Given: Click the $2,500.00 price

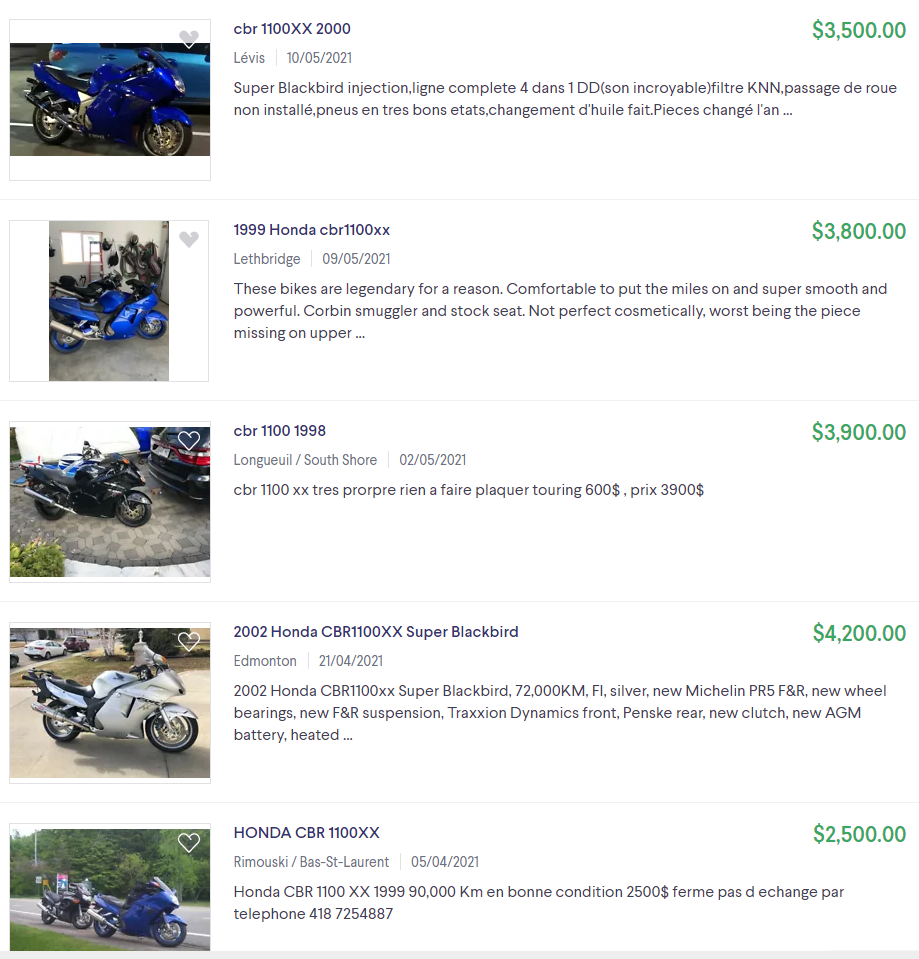Looking at the screenshot, I should [x=859, y=834].
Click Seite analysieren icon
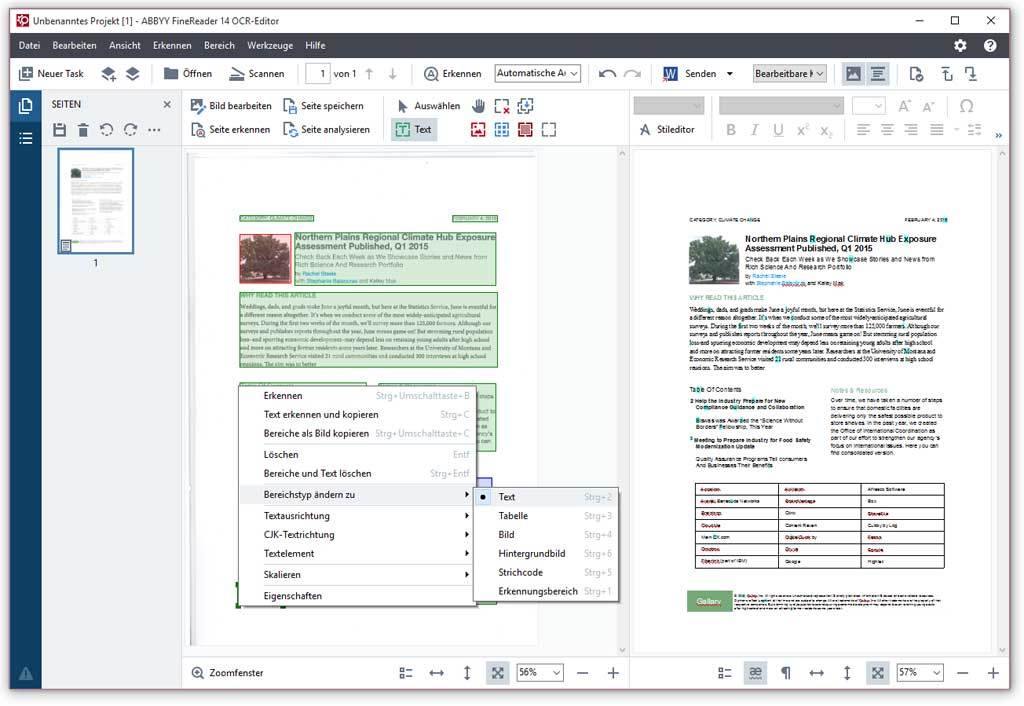 pyautogui.click(x=290, y=129)
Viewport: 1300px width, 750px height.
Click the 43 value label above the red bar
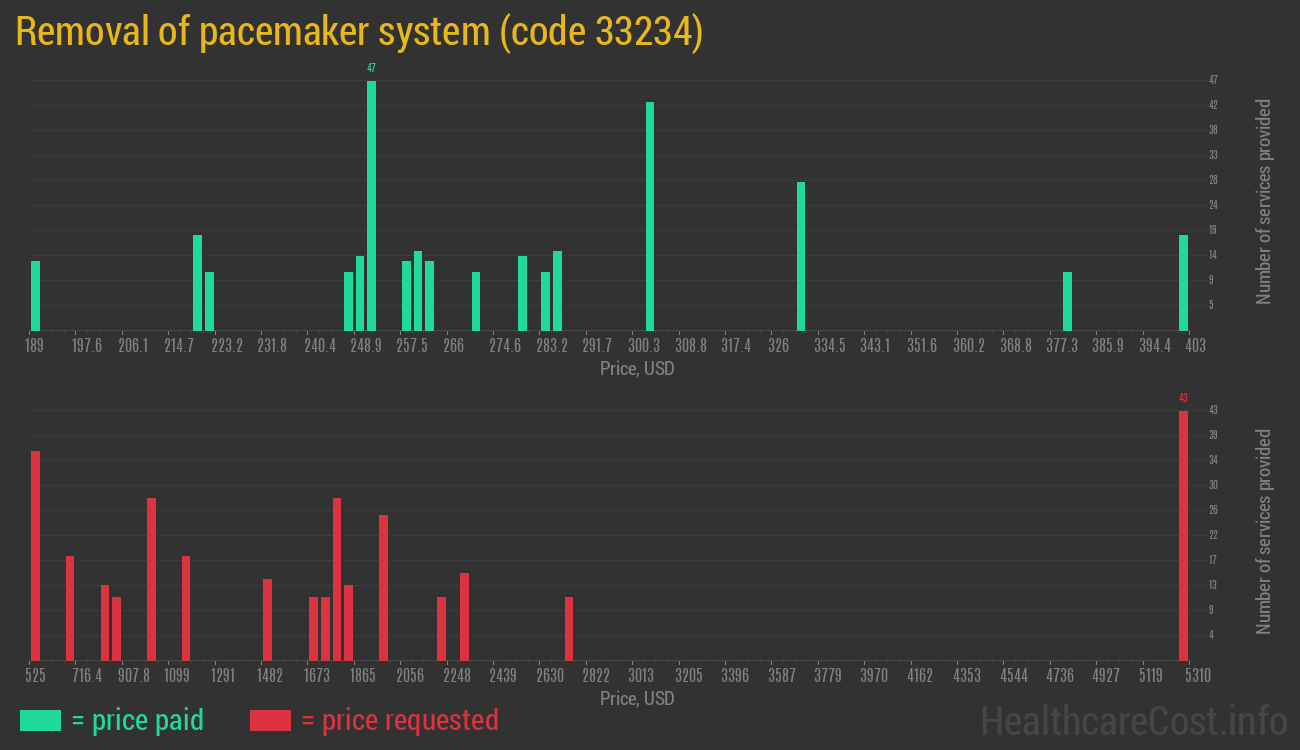(x=1183, y=398)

→ Exercise description: Render every line of the material above as a JSON list of strings, one string per line, omitting blank lines and leaving out the pictures.

→ Answer in full:
[
  "Given: Click the $2,500.00 price",
  "Looking at the screenshot, I should [x=859, y=834].",
  "Click Seite analysieren icon",
  " pyautogui.click(x=290, y=129)",
  "Viewport: 1300px width, 750px height.",
  "Click the 43 value label above the red bar",
  "(x=1183, y=398)"
]